Her minion blinked. “Say what, now?”

“Food. Before that minor interruption, you were waxing rhapsodic on the qualities of Canterlot cuisine. We will not be stopping for any. That must be perfectly clear.”

“Um. I didn’t—that weren’t…” The old creature trailed off, staring at the Dark Lord Sassaflash in utter bemusement. Eventually, he gave a helpless little shrug, and said, “If’n you say so, Miss Sassaflash.”

“Yes, well. I do say so. Fine as the food may be, we will not be stopping. I cannot afford to purchase more train tickets, in any case. We will continue straight along to the Hollow Shades. Oh, would you kindly stop making those noises! Most of the stories about the Hollow Shades are greatly exaggerated. It was my foalhood home, in point of fact.”

“I ain’t sure that’s a comfort.”

“Indeed?” asked Sassaflash, in a voice that could have frozen helium.

“Don’t get me wrong, I ain’t sure it’s distressin’, neither. I just ain’t sure it’s a comfort.”

“Charming.” The Dark Lord gave him a sharp look. “On that subject, I would have words with you. It has become clear to me that your apparent humility during our initial encounter was a front. You have thoughts and opinions. These are counterproductive traits in a minion.”

“I also got a strong back, and you got a powerful heavy load o’ baggage there. Somepony’s gon’ have to carry it.”

“That fact was not lost on me, thank you. I have no immediate intention of dismissing you.” She scowled. “But no more insurrections.”

“Oh, don’t worry,” he reassured her. “Mostly I only do that after eating a whole lot, or if’n I’ve had some soda pop. Also, sometimes I get a mite belchy.”

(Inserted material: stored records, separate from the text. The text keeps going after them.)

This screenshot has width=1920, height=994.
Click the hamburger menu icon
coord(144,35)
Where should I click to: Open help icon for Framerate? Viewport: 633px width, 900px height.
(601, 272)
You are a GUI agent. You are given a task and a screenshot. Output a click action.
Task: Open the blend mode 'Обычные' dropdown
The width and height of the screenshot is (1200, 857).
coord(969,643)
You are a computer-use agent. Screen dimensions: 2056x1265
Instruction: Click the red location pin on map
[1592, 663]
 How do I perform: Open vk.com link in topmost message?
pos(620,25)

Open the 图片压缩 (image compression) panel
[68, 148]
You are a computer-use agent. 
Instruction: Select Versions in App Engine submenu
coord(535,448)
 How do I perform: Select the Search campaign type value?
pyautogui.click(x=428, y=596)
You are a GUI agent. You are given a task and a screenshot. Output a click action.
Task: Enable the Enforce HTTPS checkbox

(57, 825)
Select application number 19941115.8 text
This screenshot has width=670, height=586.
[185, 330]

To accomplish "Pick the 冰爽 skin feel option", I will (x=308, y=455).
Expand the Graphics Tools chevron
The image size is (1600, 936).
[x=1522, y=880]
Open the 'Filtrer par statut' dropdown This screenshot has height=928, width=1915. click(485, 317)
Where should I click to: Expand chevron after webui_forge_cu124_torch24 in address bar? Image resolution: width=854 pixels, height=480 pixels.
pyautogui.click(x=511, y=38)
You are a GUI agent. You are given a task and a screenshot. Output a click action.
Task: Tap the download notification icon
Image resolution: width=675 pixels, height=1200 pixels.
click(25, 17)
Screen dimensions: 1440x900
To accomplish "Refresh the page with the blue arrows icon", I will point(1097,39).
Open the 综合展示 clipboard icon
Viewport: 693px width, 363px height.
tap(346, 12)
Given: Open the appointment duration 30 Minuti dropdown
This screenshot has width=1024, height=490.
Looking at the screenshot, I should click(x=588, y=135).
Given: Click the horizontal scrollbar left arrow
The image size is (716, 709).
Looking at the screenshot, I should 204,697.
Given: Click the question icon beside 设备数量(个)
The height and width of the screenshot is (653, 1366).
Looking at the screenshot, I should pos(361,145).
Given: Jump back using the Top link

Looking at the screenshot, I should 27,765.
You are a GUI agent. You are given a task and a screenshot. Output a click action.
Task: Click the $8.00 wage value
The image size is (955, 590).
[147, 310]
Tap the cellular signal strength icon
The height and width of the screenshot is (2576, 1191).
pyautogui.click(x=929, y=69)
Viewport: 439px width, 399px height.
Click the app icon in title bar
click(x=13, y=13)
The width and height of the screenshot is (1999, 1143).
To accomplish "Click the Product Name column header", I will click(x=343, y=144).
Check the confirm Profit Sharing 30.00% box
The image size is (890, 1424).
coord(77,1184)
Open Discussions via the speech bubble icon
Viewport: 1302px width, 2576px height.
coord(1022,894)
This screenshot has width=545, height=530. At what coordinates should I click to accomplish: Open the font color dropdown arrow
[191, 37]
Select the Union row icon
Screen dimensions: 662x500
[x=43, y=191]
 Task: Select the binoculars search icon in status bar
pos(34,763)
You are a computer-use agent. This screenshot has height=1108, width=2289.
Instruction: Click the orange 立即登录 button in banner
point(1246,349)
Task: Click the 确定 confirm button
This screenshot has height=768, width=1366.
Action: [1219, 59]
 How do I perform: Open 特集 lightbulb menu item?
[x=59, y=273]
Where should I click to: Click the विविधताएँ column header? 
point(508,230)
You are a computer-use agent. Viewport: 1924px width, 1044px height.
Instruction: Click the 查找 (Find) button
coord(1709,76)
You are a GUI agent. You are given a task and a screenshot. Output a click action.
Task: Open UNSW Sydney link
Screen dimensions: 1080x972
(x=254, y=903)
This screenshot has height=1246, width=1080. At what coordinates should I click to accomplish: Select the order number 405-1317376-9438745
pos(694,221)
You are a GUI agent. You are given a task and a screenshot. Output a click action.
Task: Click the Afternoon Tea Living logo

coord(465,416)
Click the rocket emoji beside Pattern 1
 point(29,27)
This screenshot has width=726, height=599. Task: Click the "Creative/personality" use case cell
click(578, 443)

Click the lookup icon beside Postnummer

The only response he got to this statement was a bewildered stare. He smiled a vague, good-natured smile back. Eventually the Dark Lord lowered her head into her hooves, muttering, “I don’t know. I just don’t know.”

“Well, when you figure it out, you be sure to tell me,” said the Mule. He turned, looking out the windows at the towers of Canterlot shrinking behind them as the train sped on. “They’s one thing I ain’t clear on. We just left the home o’ the only Gods I know of, if’n you can call the Princesses that. What’s this God you’s fixing to kill?”

“’Eructation,’ maybe? But if that was it, why also mention belchi—I beg your pardon?” Sassaflash glanced down at the ancient book lying open in front of her, its yellowed pages scarred with weird, angular characters and unwholesome diagrams. One page was almost entirely taken up by a crude drawing of a sprawling, swollen thing, many-mouthed, its bloated body covered in curling grey fur—cilia?—and draped with many long, flabby flaps or limbs. A tiny stick-figure pony had been sketched into the lower left-hoof corner of the diagram, presumably to indicate scale. The artist had apparently had very grim tastes, for the stick figure was headless, and a trail of black ink spatters led away from it to a spot just below the bulging toad-slug-sloth thing, where small dark blots had been depicted gathering around an unseen object.

The Dark Lord looked up again. “A very old one, Mr. Mule.” Her voice regained some of its usual melodramatic grimness as she repeated, “A very great, old one.”